La Corte di Giustizia UE invalida il “modello Albania” e conferma che lo stato di diritto non può prescindere dal ruolo del potere giudiziario.
La Corte di Giustizia dell’Unione europea ha chiarito che uno Stato membro può designare legislativamente un Paese terzo come “sicuro” solo se tale scelta è accessibile, verificabile e soggetta a controllo giudiziario effettivo
La decisione nasce da un rinvio pregiudiziale del Tribunale di Roma, che contestava la designazione del Bangladesh come “sicuro” — designazione alla base dei trasferimenti di persone soccorse in mare nei centri CPR in Albania e respinte con procedura accelerata.
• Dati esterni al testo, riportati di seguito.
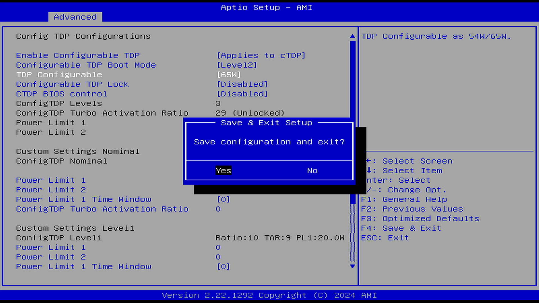Change Configurable TDP Boot Mode Level2 value
This screenshot has height=303, width=539.
(x=237, y=65)
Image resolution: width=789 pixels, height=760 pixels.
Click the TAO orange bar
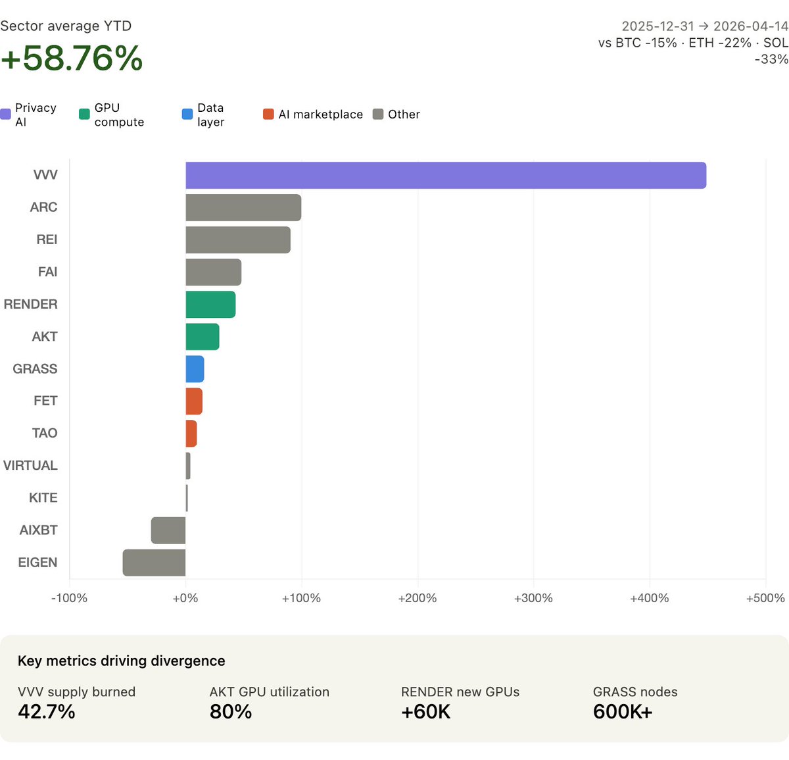pyautogui.click(x=191, y=434)
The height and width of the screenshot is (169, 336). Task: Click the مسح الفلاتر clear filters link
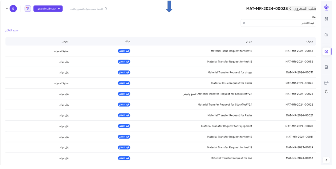click(x=12, y=31)
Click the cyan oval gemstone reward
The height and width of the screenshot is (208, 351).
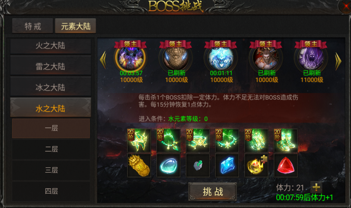click(168, 166)
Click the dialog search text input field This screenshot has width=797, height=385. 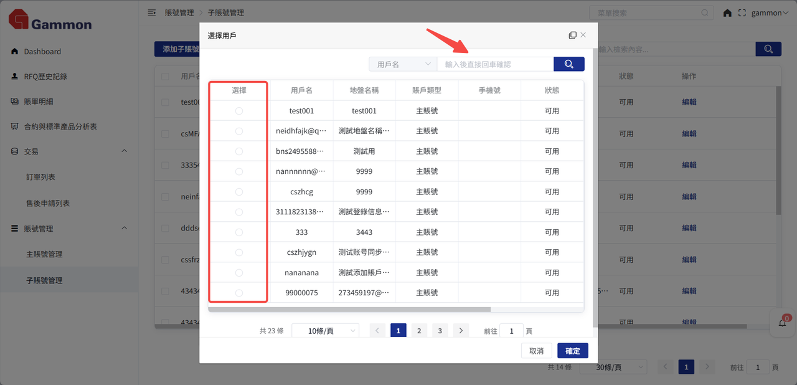pyautogui.click(x=495, y=64)
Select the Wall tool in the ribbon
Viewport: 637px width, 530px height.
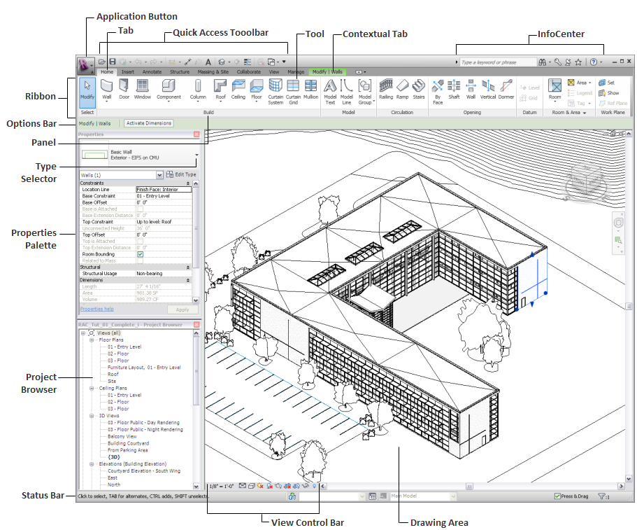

La Corte, nella sua decisione, indica tre principi fondamentali:
– la designazione di un “paese sicuro” è lecita solo se controllabile dal giudice nazionale;
– le fonti su cui si basa la designazione devono essere accessibili sia al richiedente che al giudice;
– non si può includere nella lista un paese che non garantisca protezione sufficiente a tutti, anche a specifiche categorie vulnerabili.
“Questo pronunciamento – dichiara Laura Liberto, presidente di CILD – rappresenta una netta bocciatura del cosiddetto “modello Albania”, ossia il protocollo che prevede procedure rapide di respingimento in centri sul territorio albanese, costruiti ed operati dall’Italia. La sentenza ci porta a ribadire come i Centri di permanenza per i rimpatri (CPR), sia italiani che in Albania, siano strutture dove spesso si violano diritti fondamentali. Contraddice il governo che presenta il tema come una questione solamente politica, ricordando come uno Stato di diritto si regga su pesi e contrappesi e, dunque, confermando che il ruolo giudiziario sia fondamentale per tutelare le libertà civili e il diritto alla protezione internazionale. Al netto di questa decisione è urgente riaprire un dibattito pubblico per chiudere i centri CPR e rivedere le politiche migratorie alla luce dei diritti internazionali”.
“Come CILD – conclude Laura Liberto – chiediamo l’adozione di procedure trasparenti per la designazione dei paesi sicuri, la chiusura immediata dei CPR e l’abolizione del “modello Albania”, il rafforzamento dell’accesso alla tutela giudiziaria per ogni richiedente asilo”.